[Start of section]

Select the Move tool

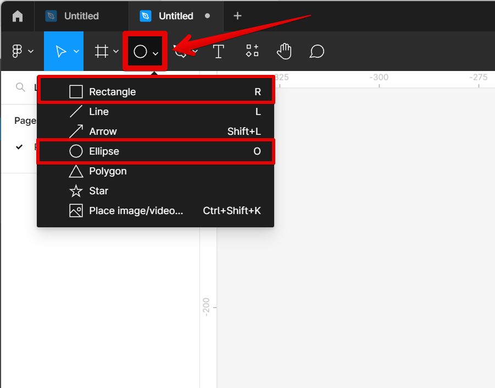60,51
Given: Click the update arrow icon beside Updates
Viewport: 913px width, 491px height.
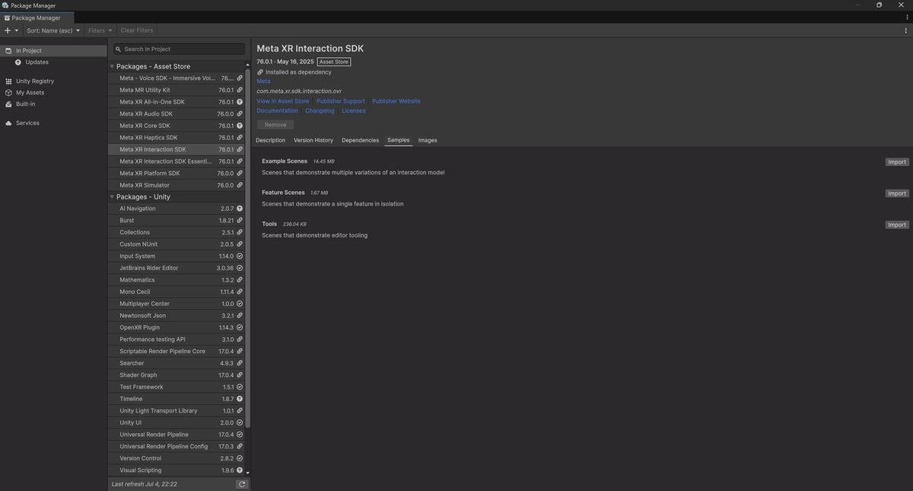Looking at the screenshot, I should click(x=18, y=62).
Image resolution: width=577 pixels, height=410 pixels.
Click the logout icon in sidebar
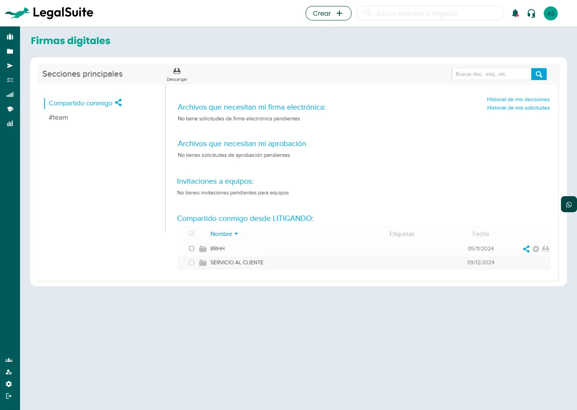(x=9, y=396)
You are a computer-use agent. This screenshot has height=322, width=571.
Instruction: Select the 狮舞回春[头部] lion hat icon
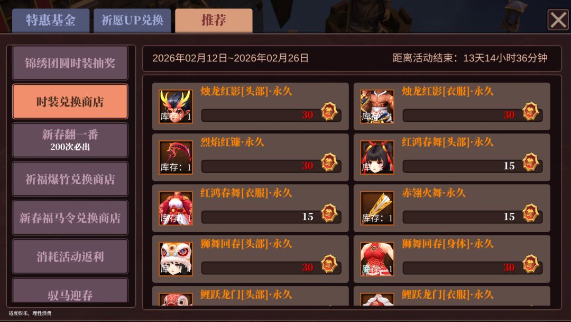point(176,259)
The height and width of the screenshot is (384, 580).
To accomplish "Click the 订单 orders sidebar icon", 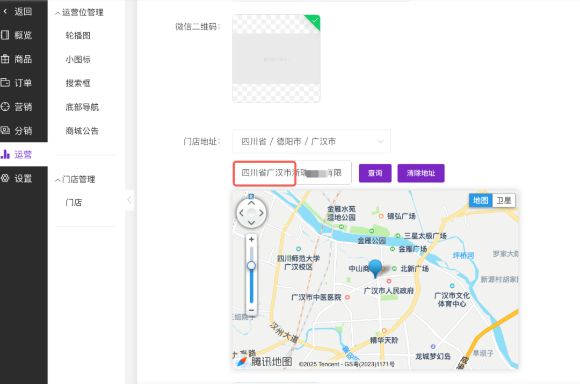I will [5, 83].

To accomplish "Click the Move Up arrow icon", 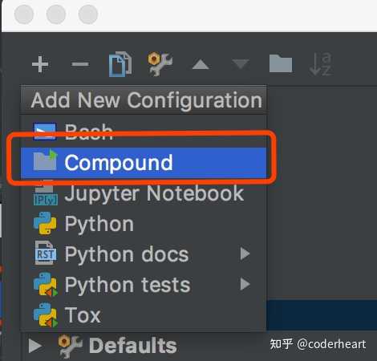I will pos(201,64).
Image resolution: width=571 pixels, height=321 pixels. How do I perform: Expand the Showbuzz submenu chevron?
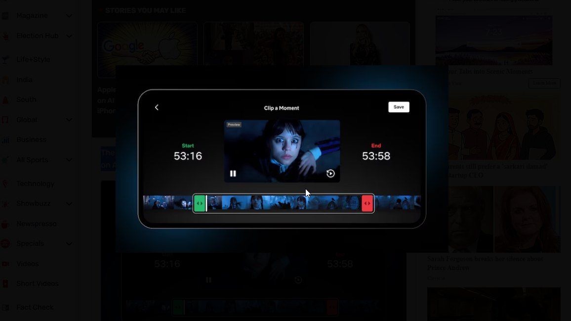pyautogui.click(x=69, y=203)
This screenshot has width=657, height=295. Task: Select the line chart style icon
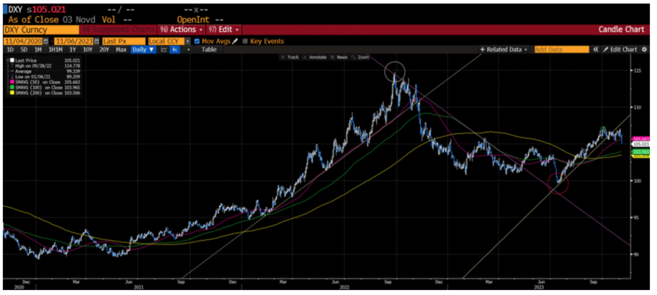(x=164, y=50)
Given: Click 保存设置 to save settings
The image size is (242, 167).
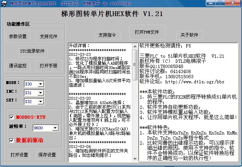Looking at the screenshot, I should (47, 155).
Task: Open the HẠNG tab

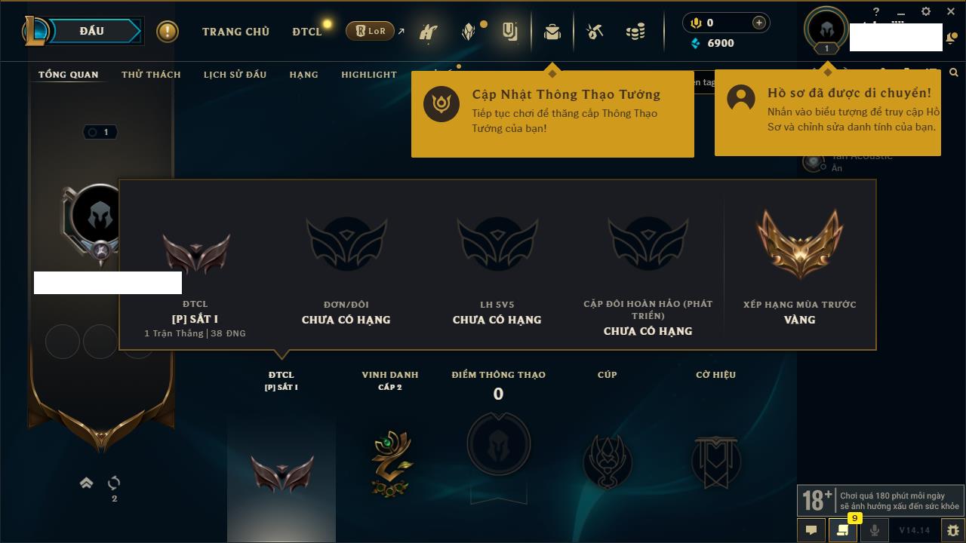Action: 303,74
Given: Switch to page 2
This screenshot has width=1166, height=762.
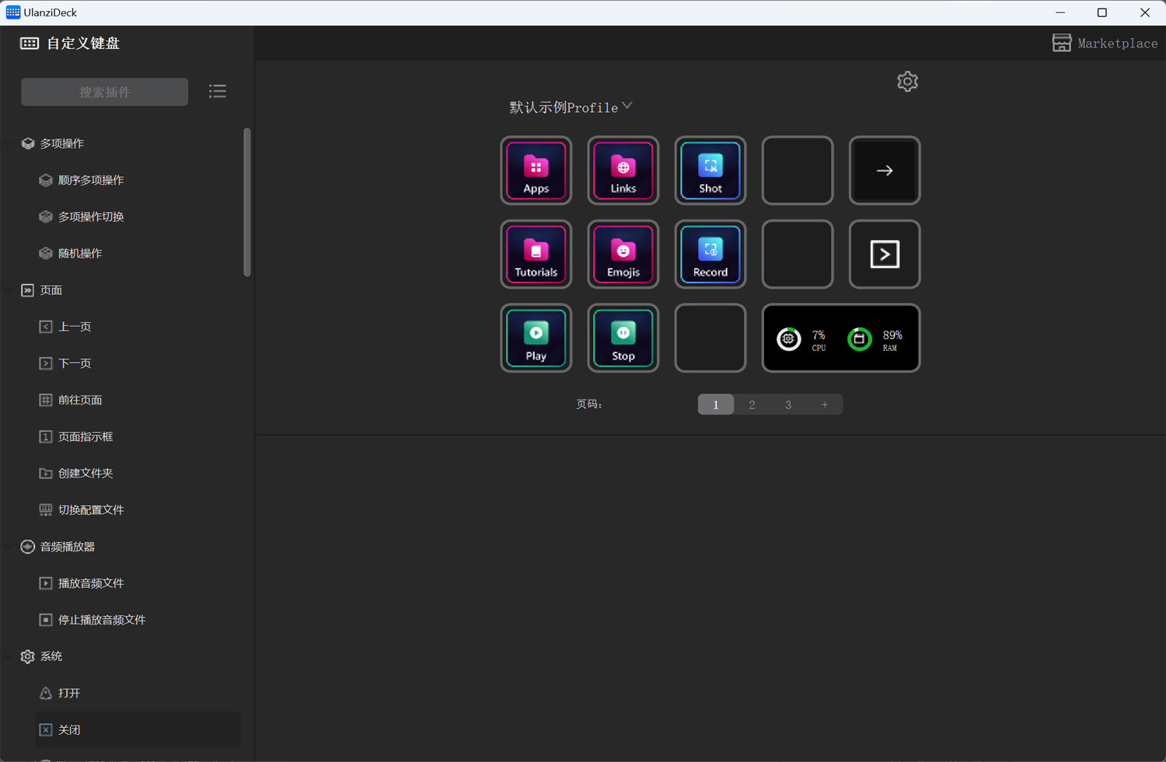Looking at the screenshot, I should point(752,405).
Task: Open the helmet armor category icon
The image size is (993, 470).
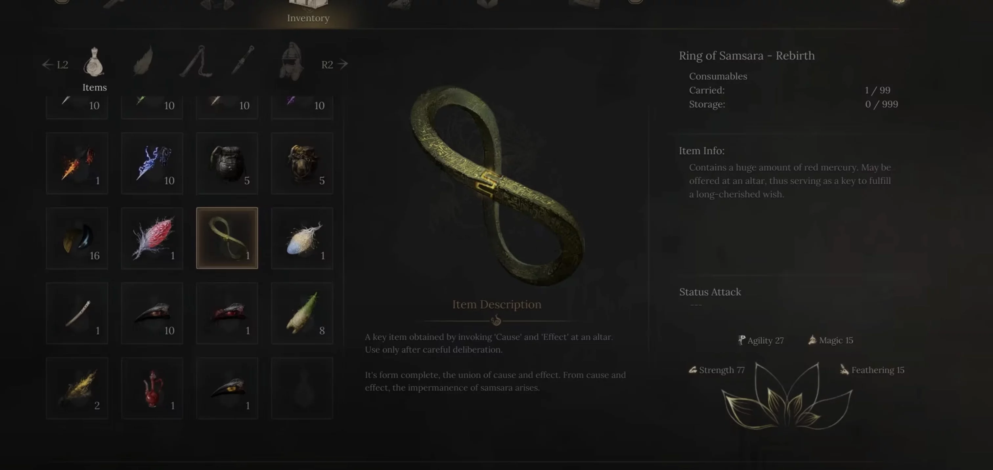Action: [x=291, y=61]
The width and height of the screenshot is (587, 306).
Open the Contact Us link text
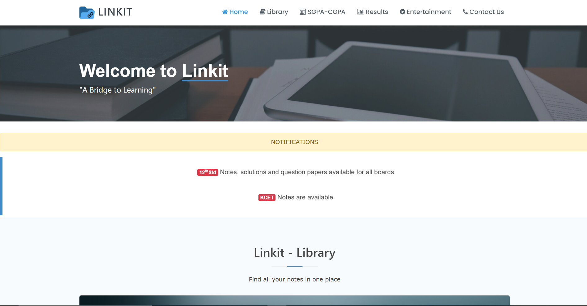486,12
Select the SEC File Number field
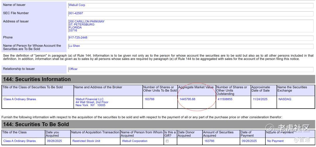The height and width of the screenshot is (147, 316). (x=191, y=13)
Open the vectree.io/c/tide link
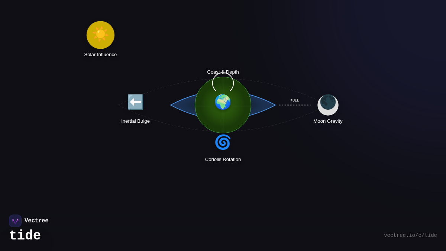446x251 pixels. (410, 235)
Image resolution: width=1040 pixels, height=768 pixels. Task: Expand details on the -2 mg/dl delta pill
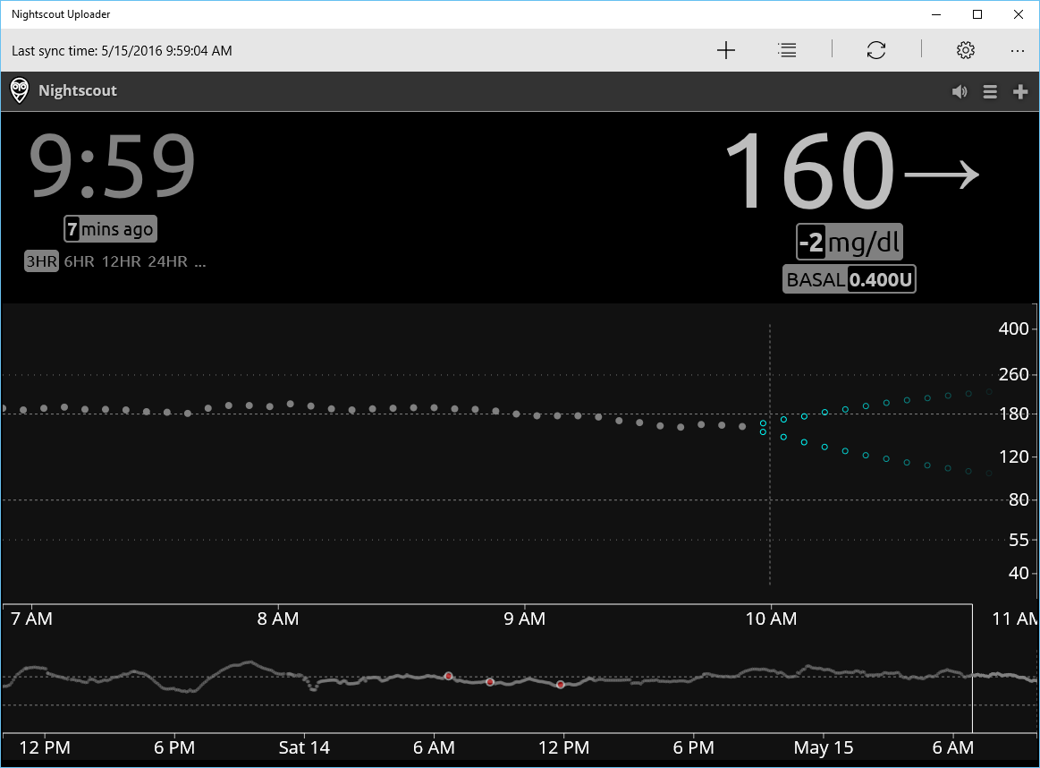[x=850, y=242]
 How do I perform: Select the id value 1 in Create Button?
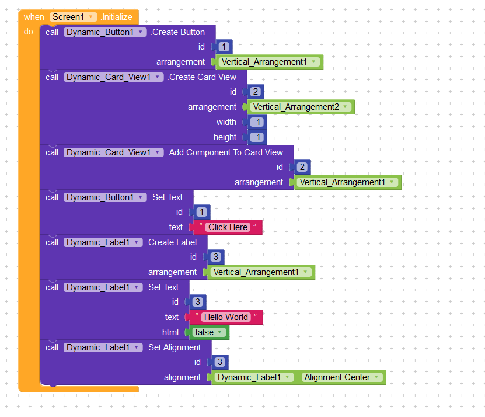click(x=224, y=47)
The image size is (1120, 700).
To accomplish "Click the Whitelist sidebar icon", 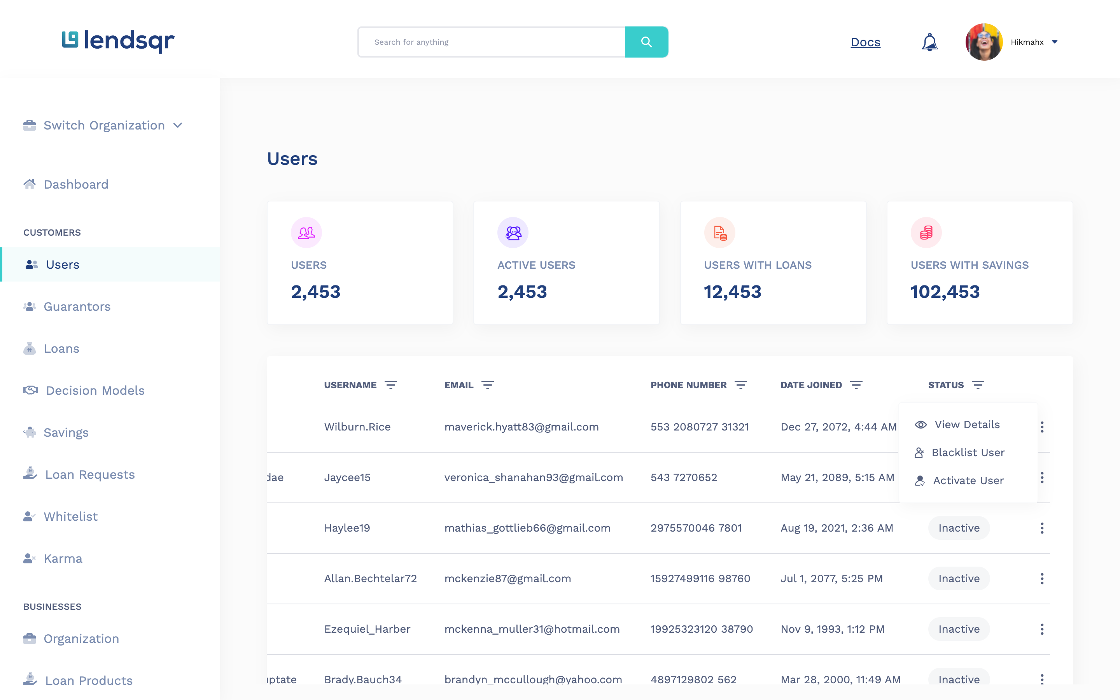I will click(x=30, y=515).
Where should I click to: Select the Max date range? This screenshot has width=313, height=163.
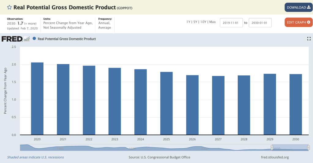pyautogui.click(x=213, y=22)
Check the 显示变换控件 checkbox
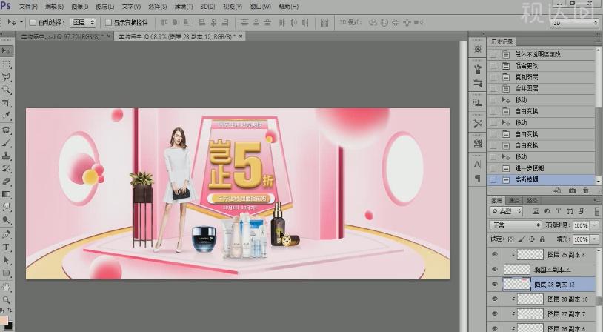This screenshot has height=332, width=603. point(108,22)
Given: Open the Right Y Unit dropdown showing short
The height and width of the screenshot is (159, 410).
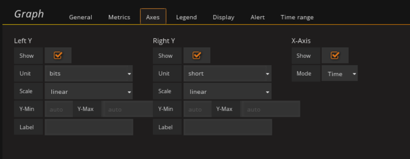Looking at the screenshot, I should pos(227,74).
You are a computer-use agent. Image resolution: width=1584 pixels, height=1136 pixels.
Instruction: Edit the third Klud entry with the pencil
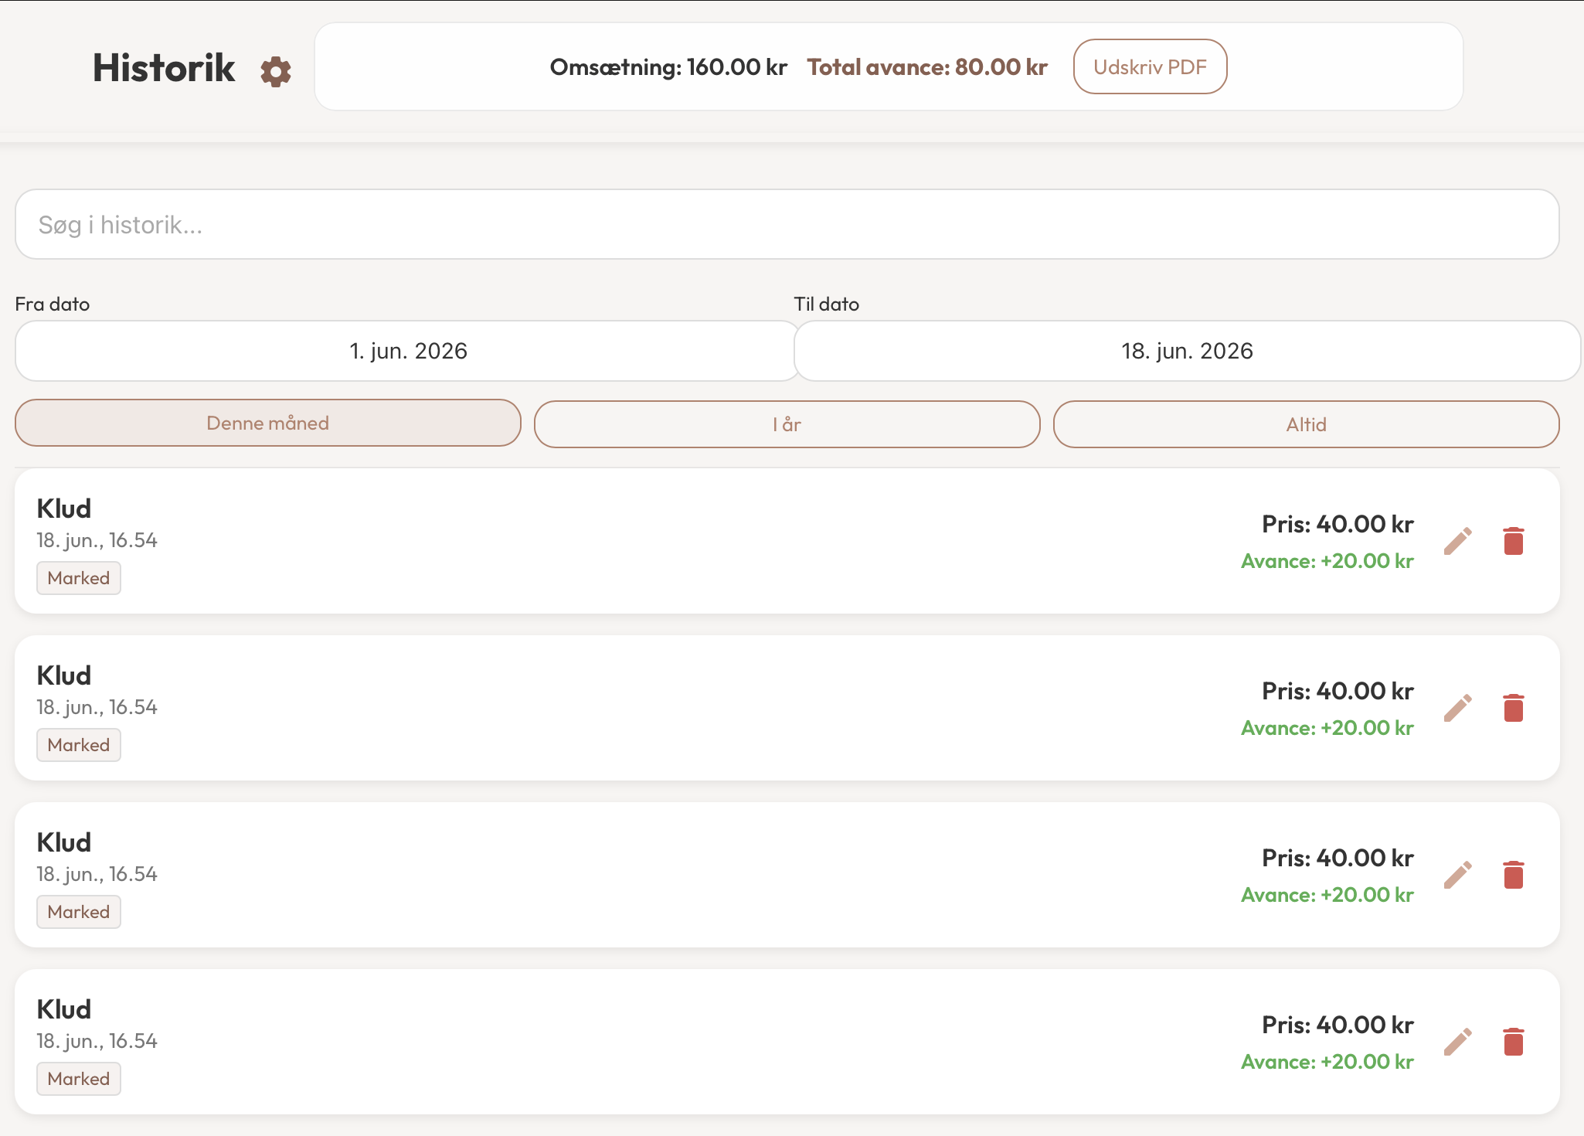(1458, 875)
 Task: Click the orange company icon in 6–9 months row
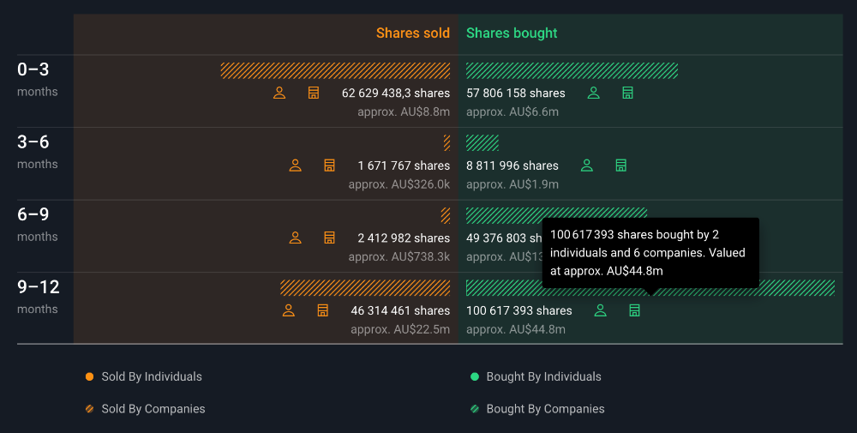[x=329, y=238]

[End of section]

- _Assignment_
Your answer should be a number only: the count of lines above in which the string "agent" appears.

- _The completed task_
2